| The exercise |
Write out each line of the listing below word for word, and omit the pictures.

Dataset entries
——

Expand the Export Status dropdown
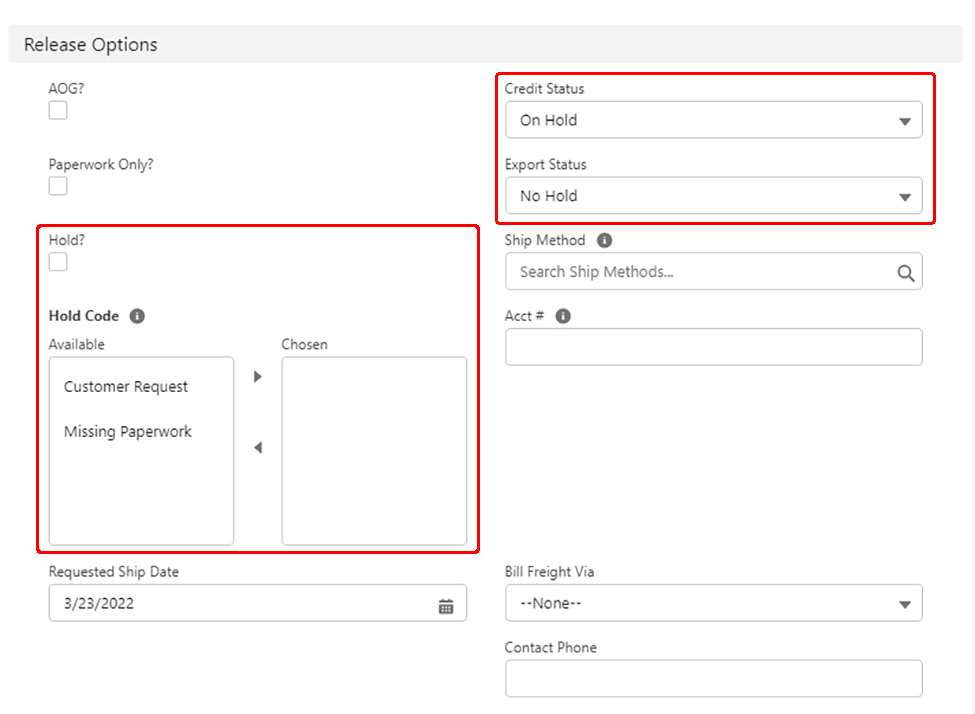Viewport: 975px width, 714px height. pos(713,196)
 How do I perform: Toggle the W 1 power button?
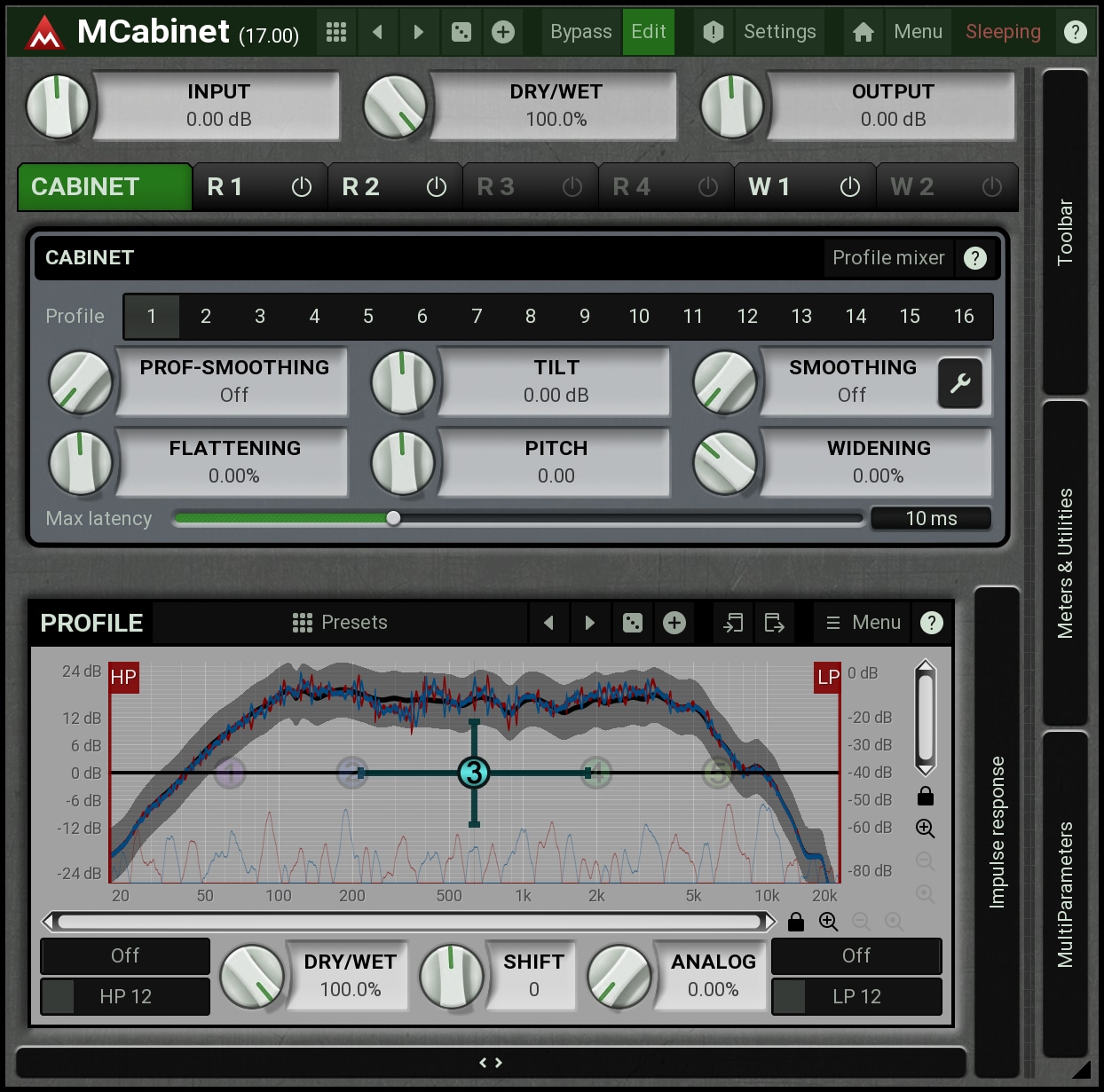pyautogui.click(x=849, y=187)
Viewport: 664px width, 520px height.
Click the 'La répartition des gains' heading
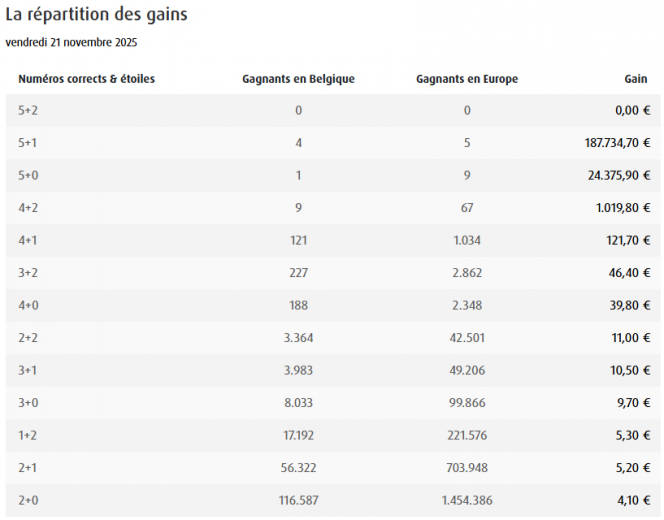(96, 16)
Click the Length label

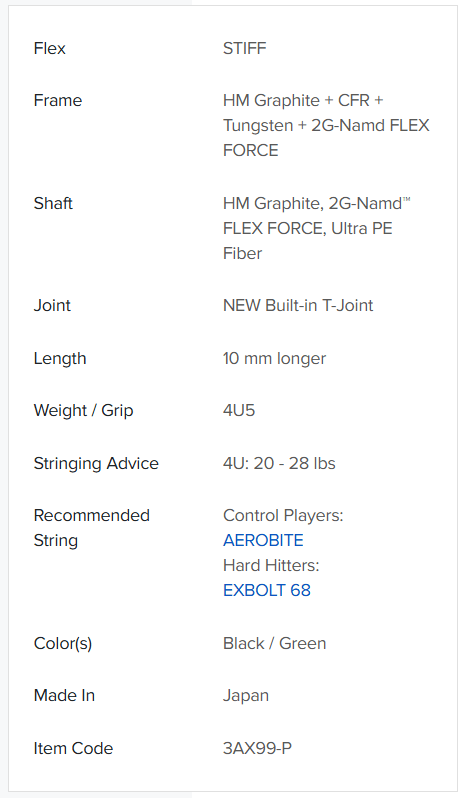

——

| Solution for this exercise |
Expand the Export Status dropdown
Viewport: 975px width, 714px height. pos(713,196)
 How do I perform: Toggle the W 1 power button?
pyautogui.click(x=849, y=187)
Viewport: 664px width, 520px height.
Click the 'La répartition des gains' heading
(96, 16)
Click the Length label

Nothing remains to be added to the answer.